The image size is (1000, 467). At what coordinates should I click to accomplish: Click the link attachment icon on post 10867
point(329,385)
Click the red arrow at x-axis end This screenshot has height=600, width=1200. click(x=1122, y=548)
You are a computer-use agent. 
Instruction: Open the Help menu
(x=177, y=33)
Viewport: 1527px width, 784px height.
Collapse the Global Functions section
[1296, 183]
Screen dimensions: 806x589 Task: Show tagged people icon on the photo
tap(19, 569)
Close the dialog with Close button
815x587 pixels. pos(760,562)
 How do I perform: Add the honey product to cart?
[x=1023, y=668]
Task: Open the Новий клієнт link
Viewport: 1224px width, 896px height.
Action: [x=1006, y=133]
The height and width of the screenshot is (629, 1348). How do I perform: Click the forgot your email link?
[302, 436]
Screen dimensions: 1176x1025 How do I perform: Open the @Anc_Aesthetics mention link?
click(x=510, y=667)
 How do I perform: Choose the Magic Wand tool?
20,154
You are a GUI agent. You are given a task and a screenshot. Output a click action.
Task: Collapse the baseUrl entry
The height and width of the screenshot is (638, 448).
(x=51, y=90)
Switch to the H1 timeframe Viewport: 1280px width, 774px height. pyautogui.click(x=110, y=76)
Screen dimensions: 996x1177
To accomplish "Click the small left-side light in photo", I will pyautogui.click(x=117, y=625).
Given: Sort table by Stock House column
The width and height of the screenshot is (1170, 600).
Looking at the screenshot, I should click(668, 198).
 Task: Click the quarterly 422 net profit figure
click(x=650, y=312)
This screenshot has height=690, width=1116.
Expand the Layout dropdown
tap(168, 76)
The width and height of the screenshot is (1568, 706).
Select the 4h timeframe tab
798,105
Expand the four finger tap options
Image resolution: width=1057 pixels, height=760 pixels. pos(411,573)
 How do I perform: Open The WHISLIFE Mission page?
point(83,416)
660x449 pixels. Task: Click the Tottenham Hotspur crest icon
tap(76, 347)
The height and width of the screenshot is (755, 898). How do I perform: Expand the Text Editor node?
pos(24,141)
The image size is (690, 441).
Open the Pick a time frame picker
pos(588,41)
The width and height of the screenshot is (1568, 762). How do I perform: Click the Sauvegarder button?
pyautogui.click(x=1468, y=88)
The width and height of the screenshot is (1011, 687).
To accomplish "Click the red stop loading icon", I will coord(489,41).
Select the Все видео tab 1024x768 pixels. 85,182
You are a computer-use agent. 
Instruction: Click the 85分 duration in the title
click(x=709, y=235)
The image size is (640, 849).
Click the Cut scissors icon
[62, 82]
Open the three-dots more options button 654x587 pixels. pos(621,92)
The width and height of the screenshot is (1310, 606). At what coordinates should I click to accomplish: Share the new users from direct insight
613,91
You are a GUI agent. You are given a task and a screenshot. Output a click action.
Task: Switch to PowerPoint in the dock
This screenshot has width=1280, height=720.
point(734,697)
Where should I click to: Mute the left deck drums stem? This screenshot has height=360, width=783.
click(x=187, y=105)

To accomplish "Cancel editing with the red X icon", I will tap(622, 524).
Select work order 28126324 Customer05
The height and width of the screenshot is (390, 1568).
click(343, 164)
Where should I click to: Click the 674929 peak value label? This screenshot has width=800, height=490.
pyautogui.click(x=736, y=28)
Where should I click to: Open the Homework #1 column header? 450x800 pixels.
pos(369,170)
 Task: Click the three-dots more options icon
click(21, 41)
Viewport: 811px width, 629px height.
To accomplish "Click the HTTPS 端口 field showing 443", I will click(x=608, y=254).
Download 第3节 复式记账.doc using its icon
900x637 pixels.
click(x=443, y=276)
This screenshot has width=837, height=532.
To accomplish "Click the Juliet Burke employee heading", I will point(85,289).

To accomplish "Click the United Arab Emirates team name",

★ ★ ★ ★ ★

▶ _TASK ITEM_: Each record above has to be set down again, word for word.

▶ _RESPONSE AREA_:
The image size is (1000, 467). At what coordinates should I click to accomplish: Click the link attachment icon on post 10867
point(329,385)
Click the red arrow at x-axis end This screenshot has height=600, width=1200. click(x=1122, y=548)
You are a computer-use agent. 
Instruction: Open the Help menu
(x=177, y=33)
Viewport: 1527px width, 784px height.
Collapse the Global Functions section
[1296, 183]
Screen dimensions: 806x589 Task: Show tagged people icon on the photo
tap(19, 569)
Close the dialog with Close button
815x587 pixels. pos(760,562)
 How do I perform: Add the honey product to cart?
[x=1023, y=668]
Task: Open the Новий клієнт link
Viewport: 1224px width, 896px height.
Action: [x=1006, y=133]
The height and width of the screenshot is (629, 1348). How do I perform: Click the forgot your email link?
[302, 436]
Screen dimensions: 1176x1025 How do I perform: Open the @Anc_Aesthetics mention link?
click(x=510, y=667)
 How do I perform: Choose the Magic Wand tool?
20,154
You are a GUI agent. You are given a task and a screenshot. Output a click action.
Task: Collapse the baseUrl entry
The height and width of the screenshot is (638, 448).
(x=51, y=90)
Switch to the H1 timeframe Viewport: 1280px width, 774px height. pyautogui.click(x=110, y=76)
Screen dimensions: 996x1177
To accomplish "Click the small left-side light in photo", I will pyautogui.click(x=117, y=625).
Given: Sort table by Stock House column
The width and height of the screenshot is (1170, 600).
Looking at the screenshot, I should click(668, 198).
 Task: Click the quarterly 422 net profit figure
click(x=650, y=312)
This screenshot has height=690, width=1116.
Expand the Layout dropdown
tap(168, 76)
The width and height of the screenshot is (1568, 706).
Select the 4h timeframe tab
798,105
Expand the four finger tap options
Image resolution: width=1057 pixels, height=760 pixels. pos(411,573)
 How do I perform: Open The WHISLIFE Mission page?
point(83,416)
660x449 pixels. Task: Click the Tottenham Hotspur crest icon
tap(76, 347)
The height and width of the screenshot is (755, 898). How do I perform: Expand the Text Editor node?
pos(24,141)
The image size is (690, 441).
Open the Pick a time frame picker
pos(588,41)
The width and height of the screenshot is (1568, 762). How do I perform: Click the Sauvegarder button?
pyautogui.click(x=1468, y=88)
The width and height of the screenshot is (1011, 687).
To accomplish "Click the red stop loading icon", I will coord(489,41).
Select the Все видео tab 1024x768 pixels. 85,182
You are a computer-use agent. 
Instruction: Click the 85分 duration in the title
click(x=709, y=235)
The image size is (640, 849).
Click the Cut scissors icon
[62, 82]
Open the three-dots more options button 654x587 pixels. pos(621,92)
The width and height of the screenshot is (1310, 606). At what coordinates should I click to accomplish: Share the new users from direct insight
613,91
You are a GUI agent. You are given a task and a screenshot. Output a click action.
Task: Switch to PowerPoint in the dock
This screenshot has width=1280, height=720.
point(734,697)
Where should I click to: Mute the left deck drums stem? This screenshot has height=360, width=783.
click(x=187, y=105)

To accomplish "Cancel editing with the red X icon", I will tap(622, 524).
Select work order 28126324 Customer05
The height and width of the screenshot is (390, 1568).
click(343, 164)
Where should I click to: Click the 674929 peak value label? This screenshot has width=800, height=490.
pyautogui.click(x=736, y=28)
Where should I click to: Open the Homework #1 column header? 450x800 pixels.
pos(369,170)
 Task: Click the three-dots more options icon
click(21, 41)
Viewport: 811px width, 629px height.
To accomplish "Click the HTTPS 端口 field showing 443", I will click(x=608, y=254).
Download 第3节 复式记账.doc using its icon
900x637 pixels.
click(x=443, y=276)
This screenshot has width=837, height=532.
To accomplish "Click the Juliet Burke employee heading", I will point(85,289).

To accomplish "Click the United Arab Emirates team name",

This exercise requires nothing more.